Explained Away

From “The Religion of the Day,” Parochial and Plain Sermons (1832)

“In the first age of the Church, while persecution still raged, the devil set up a counter religion among the philosophers of the day, partly like Christianity, but in truth a bitter foe to it; and it deceived and made shipwreck of the faith of those who had not the love of God in their hearts. Time went on, and the devil devised a second idol of the true Christ, and it remained in the temple of God for many a year.

The age was rude and fierce. Satan took the darker side of the gospel: its awful mysteriousness, its fearful glory, its sovereign inflexible justice; and here his picture of the truth ended, “God is a consuming fire;” so declares the text, and we know it. But we know more, that God is love also. But Satan did not add this to his religion, which became one of fear. The religion of the world was then a fearful religion. Superstitions abounded, and cruelties. The noble firmness, the graceful austerity of the true Christian were superseded by forbidding specters, harsh of eye, and haughty of brow; and these were the patterns or the tyrants of a beguiled people.

What is Satan’s device in this day?… What is the world’s religion now? It has taken the brighter side of the gospel — its tidings of comfort, its precepts of love; all darker, deeper views of man’s condition and prospects being comparatively forgotten. This is the religion natural to a civilized age, and well has Satan dressed and completed it into an idol of the truth. As the reason is cultivated, the taste formed, the affections and sentiments refined, a general decency and grace will of course spread over the face of society, quite independently of the influence of revelation. That beauty and delicacy of thought, which is so attractive in books, then extends to the conduct of life, to all we have, all we do, all we are. Our manners are courteous; we avoid giving pain or offence; our words become correct; our relative duties are carefully performed. Our sense of propriety shows itself even in our domestic arrangements, in the embellishments of our houses, in our amusements, and so also in our religion’s profession. Vice now becomes unseemly and hideous to the imagination, or, as it is sometimes familiarly said, “out of taste.”

Thus elegance is gradually made the test and standard of virtue, which is no longer thought to possess an intrinsic claim on our hearts, or to exist, further than it leads to the quiet and comfort of others. Conscience is no longer recognized as an independent arbiter of actions, its authority is explained away; partly it is superseded in the minds of men by the so-called moral sense, which is regarded merely as the love of the beautiful; partly by the rule of expediency, which is forthwith substituted for it in the details of conduct. Now conscience is a stern, gloomy principle; it tells us of guilt and of prospective punishment. Accordingly, when its terrors disappear, then disappear also, in the creed of the day, those fearful images of divine wrath with which the Scriptures abound. They are explained away. Everything is bright and cheerful. Religion is pleasant and easy; benevolence is the chief virtue; intolerance, bigotry, excess of zeal, are the first of sins. Austerity is an absurdity — even firmness is looked on with an unfriendly, suspicious eye…
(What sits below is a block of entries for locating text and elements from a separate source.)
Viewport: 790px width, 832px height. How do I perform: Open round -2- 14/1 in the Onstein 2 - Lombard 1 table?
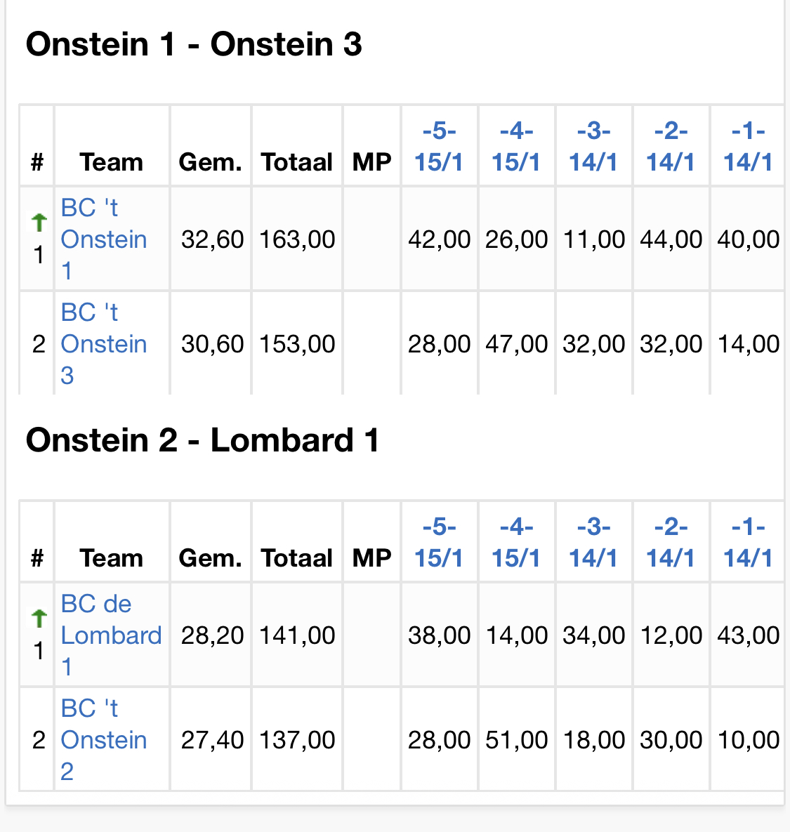tap(671, 543)
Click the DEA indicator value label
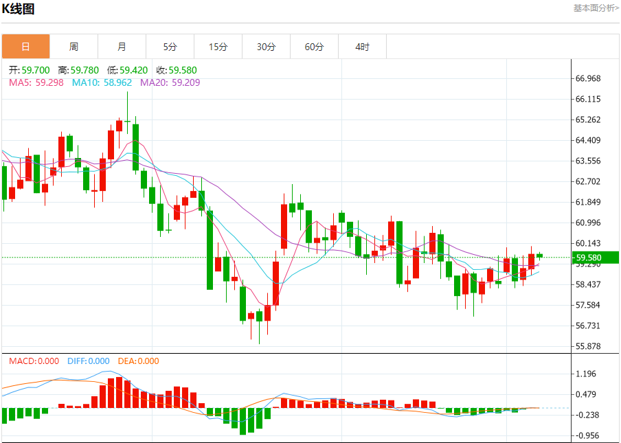The image size is (621, 443). (x=137, y=361)
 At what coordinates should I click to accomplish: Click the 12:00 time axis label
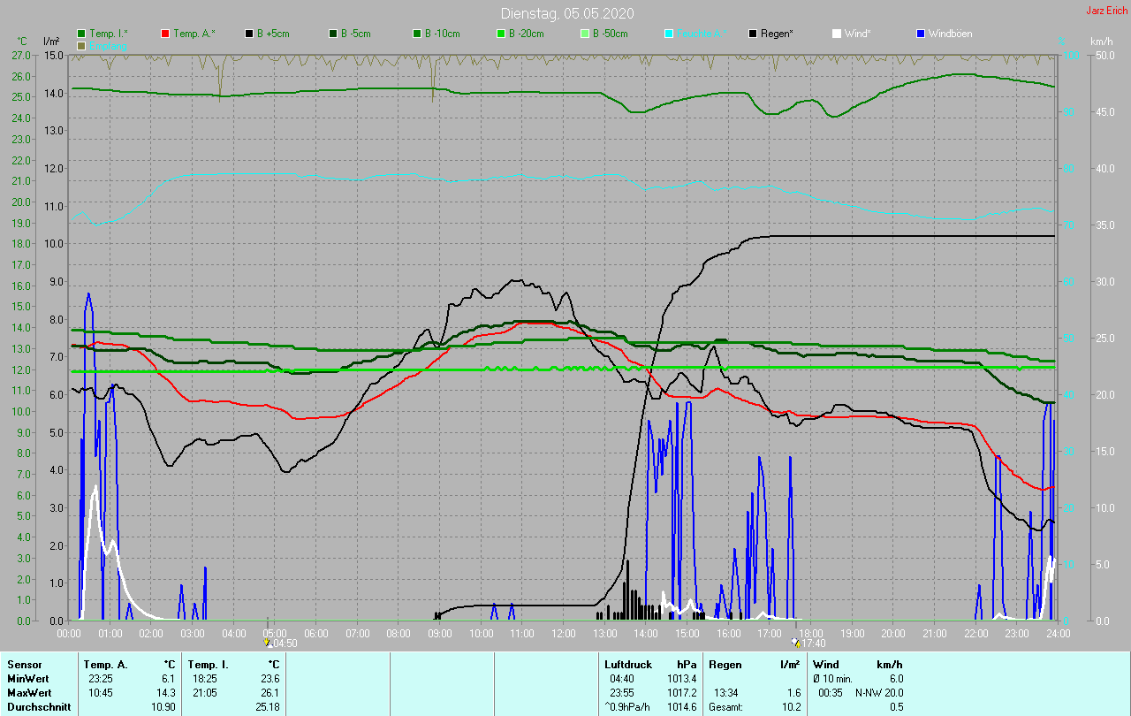click(564, 634)
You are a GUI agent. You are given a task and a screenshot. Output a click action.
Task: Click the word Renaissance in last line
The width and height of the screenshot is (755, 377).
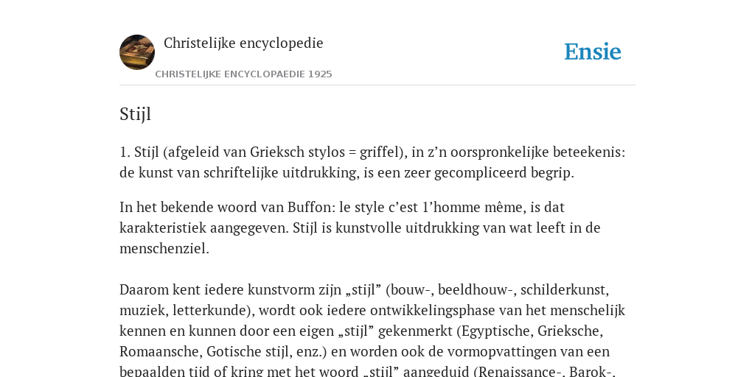(511, 372)
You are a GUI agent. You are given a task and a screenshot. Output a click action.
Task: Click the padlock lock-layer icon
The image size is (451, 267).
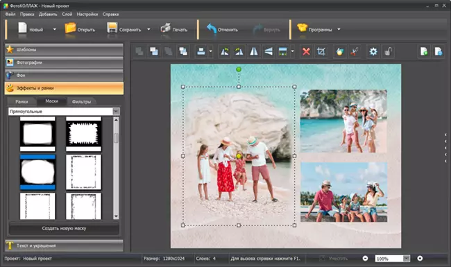(388, 52)
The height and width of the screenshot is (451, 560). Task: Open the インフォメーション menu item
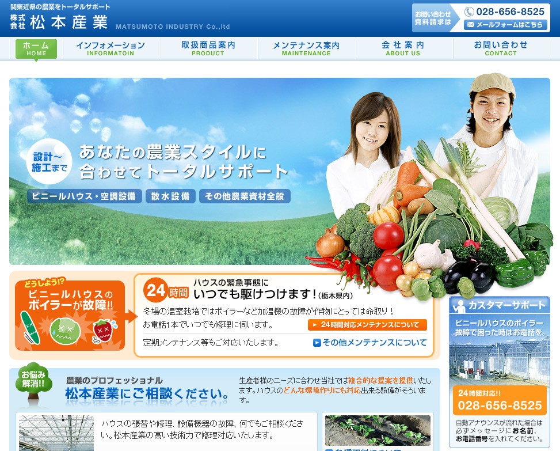point(111,49)
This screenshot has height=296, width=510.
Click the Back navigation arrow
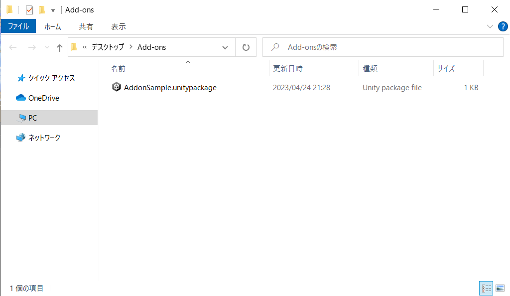tap(13, 47)
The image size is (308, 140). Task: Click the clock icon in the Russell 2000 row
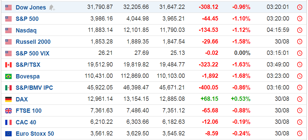[299, 42]
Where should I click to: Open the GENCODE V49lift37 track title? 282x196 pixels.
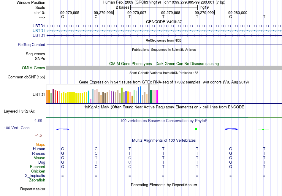point(164,22)
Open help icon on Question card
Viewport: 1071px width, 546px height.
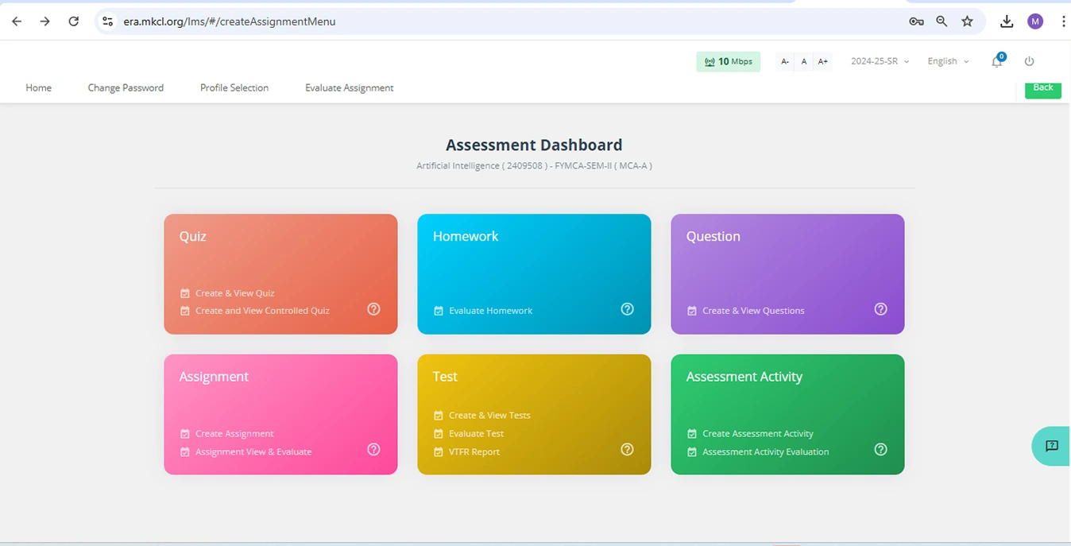(x=880, y=309)
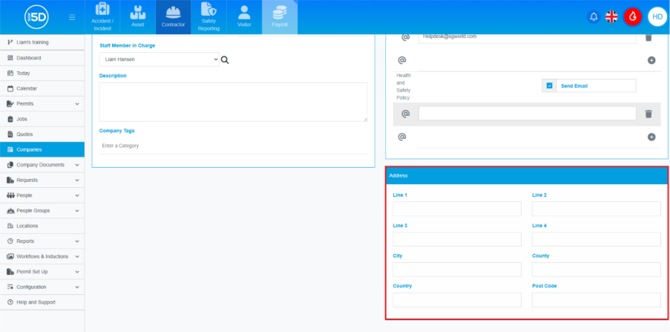
Task: Click the UK flag language icon
Action: (x=611, y=17)
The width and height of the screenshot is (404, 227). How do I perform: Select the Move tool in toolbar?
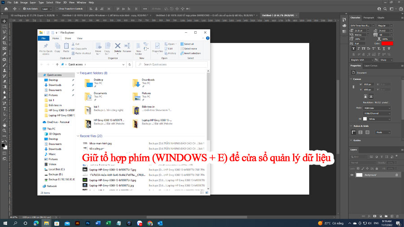4,21
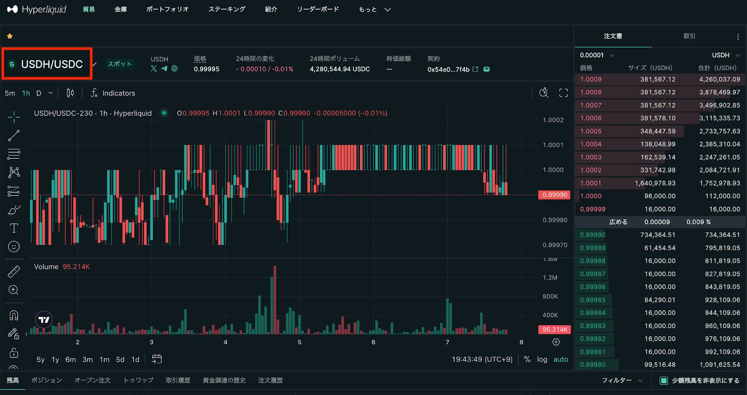Click the magnet mode icon

click(x=14, y=316)
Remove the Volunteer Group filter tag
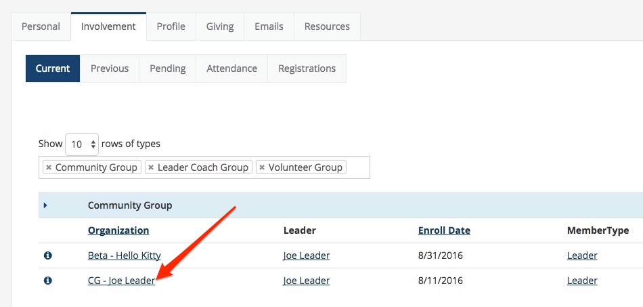643x307 pixels. point(262,167)
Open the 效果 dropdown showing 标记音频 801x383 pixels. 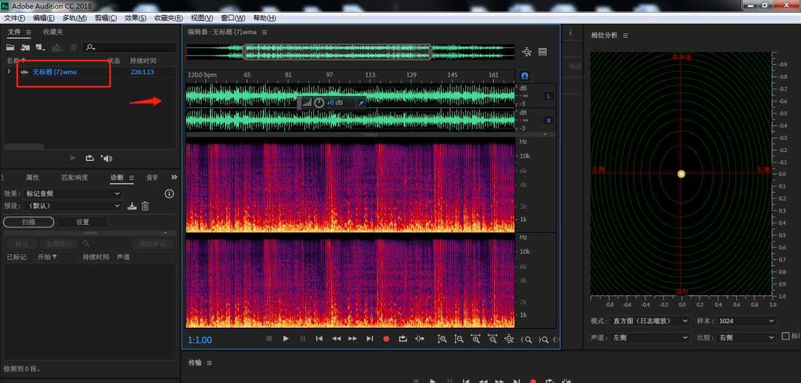[73, 194]
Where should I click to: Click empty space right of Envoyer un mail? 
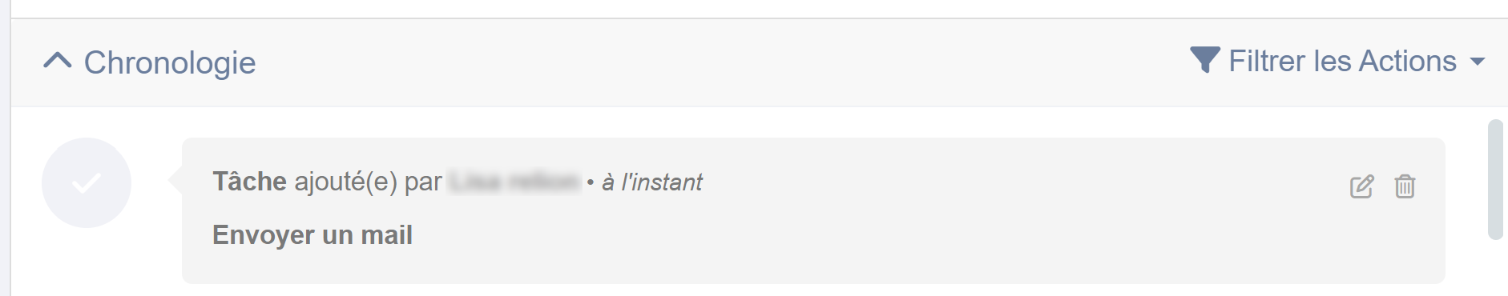click(x=881, y=235)
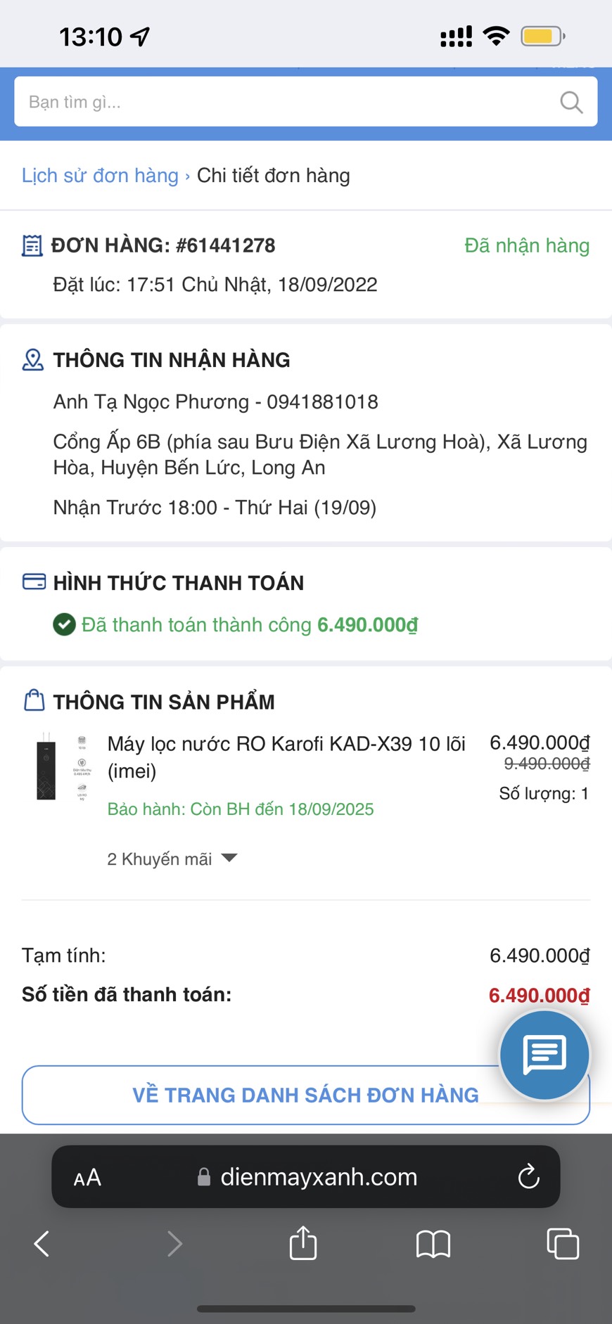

The present age is the very contrary to what are commonly called the dark ages; and together with the faults of those ages we have lost their virtues. I say their virtues; for even the errors then prevalent, a persecuting spirit, for instance, fear of religious inquiry, bigotry, these were, after all, but perversions and excesses of real virtues, such as zeal and reverence; and we, instead of limiting and purifying them, have taken them away root and branch.

Why? Because we have not acted from a love of the truth, but from the influence of the age. The old generation has passed, and its character with it; a new order of things has arisen. Human society has a new framework, and fosters and develops a new character of mind; and this new character is made by the enemy of our souls, to resemble the Christian’s obedience as near as it may, its likeness all the time being but accidental… God give us grace to search our hearts, lest we be blinded by the deceitfulness of sin!

St. John Henry Newman (1801-1890) was among the most widely influential English theologians of the nineteenth century. One of the principal leaders of Anglicanism’s Catholic revival at Oxford in the 1830’s, he became a Roman Catholic in 1845, and was an Oratorian for the remainder of his life. He was made a cardinal shortly before his death and was canonized by the Roman Catholic Church in 2019. His Parochial and Plain Sermons, first published in 1863, were written in his years as an Anglican priest, while serving as vicar of Oxford’s Church of Saint Mary the Virgin. His feast day on the Roman Calendar is October 9 and he is commemorated on other days on the liturgical calendars of several Anglican Churches.